### [Aim A]
According to the passage on early American Unitarians, in what year did George Whitefield arrive in New England from England?
### [Aim B]
Rewrite the passage on early American Unitarians between "In 1740 a preacher" and "alarmed, and appalled.", inclusive, putting "evangelists" in place of "revivalists".

### [Passage]
--- --- ---
It seems to me that the origin of American Unitarians is puzzling. How is it, that we Unitarians are evolved from Puritan/Calvinistic roots? Is it not strange, almost bazaar?

Today, I’d like to share with you some stories that come out of this journey, stories of what others have done that brought us here today.

 

Some call Unitarianism a religion, others, a faith or a fellowship. I call it a Standing…..

Standing in the name of Reason. Standing in the name of Love. Sometimes shaky, sometimes solid, the Mind and the Heart are the two principles that Unitarians have stood for over 250 years. Let’s take a look at how the struggles of Mind and Heart shaped early Unitarians.

In the 1700s, in Eastern Massachusetts and Boston, a stable society had evolved from Puritan roots. And the Puritan temperament of sobriety and order had resulted in a prosperous merchant class.

In 1740 a preacher from England named George Whitefield descended on this scene, looked around, and declared Bostonians had indeed gained wealth but had lost their spiritual power. Soon, Whitefield and others spread over New England preaching an intense religious revival called “The Great Awakening.”

Whitefield charged that Boston “rested only in a head-knowledge.” Whitefield and his fellow revivalists spoke not to the head but to the heart, urging listeners to turn away from the dry pulpit of Boston and find God in a “new birth.” The goal of the revivalists was direct conversion, and the path to conversion was through the emotions.

The revivalists had a great impact. Whitefield’s powerful voice was heard throughout the seaboard, reaching thousands of listeners in one revival alone in Boston Commons. As you might expect, the stoic clergy of New England were alarmed, and appalled.

Theological debates now raged between these revivalists, called “New Lights,” and the “Old Light” clergy. One of these Old Lights was a Congregational clergyman named George Chauncy, who viewed the upheaval around him and answered by calling the emotional exhibit “an insult to human intelligence.”

Those who were swept away by the revival preachers were, in the words of Chauncy, “mistaking…their own passions for divine inspiration and…fancying themselves inspired by the Spirit of God, rather than being under the influence of a over-heated imagination.”
--- --- ---
### [Provided material]
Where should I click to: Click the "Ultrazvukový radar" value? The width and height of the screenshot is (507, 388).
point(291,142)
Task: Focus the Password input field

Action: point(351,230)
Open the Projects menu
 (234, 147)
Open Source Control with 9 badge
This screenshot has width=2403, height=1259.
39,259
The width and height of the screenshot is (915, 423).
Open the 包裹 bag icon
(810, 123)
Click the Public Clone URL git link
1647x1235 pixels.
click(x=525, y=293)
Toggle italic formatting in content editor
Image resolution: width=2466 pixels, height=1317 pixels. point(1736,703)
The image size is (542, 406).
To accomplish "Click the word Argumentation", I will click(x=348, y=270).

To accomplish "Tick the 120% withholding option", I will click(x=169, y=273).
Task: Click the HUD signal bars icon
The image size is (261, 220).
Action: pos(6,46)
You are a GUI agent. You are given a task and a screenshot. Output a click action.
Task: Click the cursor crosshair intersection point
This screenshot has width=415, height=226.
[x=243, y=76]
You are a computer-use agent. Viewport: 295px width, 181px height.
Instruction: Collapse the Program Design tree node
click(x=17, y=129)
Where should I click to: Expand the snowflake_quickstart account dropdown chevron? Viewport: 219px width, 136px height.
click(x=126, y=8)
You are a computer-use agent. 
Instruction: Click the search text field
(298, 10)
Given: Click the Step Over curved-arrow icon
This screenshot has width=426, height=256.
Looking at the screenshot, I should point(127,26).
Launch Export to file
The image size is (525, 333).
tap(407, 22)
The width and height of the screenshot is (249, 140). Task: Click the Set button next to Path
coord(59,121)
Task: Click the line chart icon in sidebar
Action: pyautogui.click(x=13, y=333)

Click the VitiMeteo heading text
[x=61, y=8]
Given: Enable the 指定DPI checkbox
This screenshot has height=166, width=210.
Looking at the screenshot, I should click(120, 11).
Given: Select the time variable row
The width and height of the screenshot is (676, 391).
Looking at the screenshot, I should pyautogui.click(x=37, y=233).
--- --- ---
### [Result A]
1740

### [Result B]
In 1740 a preacher from England named George Whitefield descended on this scene, looked around, and declared Bostonians had indeed gained wealth but had lost their spiritual power. Soon, Whitefield and others spread over New England preaching an intense religious revival called “The Great Awakening.”

Whitefield charged that Boston “rested only in a head-knowledge.” Whitefield and his fellow evangelists spoke not to the head but to the heart, urging listeners to turn away from the dry pulpit of Boston and find God in a “new birth.” The goal of the evangelists was direct conversion, and the path to conversion was through the emotions.

The evangelists had a great impact. Whitefield’s powerful voice was heard throughout the seaboard, reaching thousands of listeners in one revival alone in Boston Commons. As you might expect, the stoic clergy of New England were alarmed, and appalled.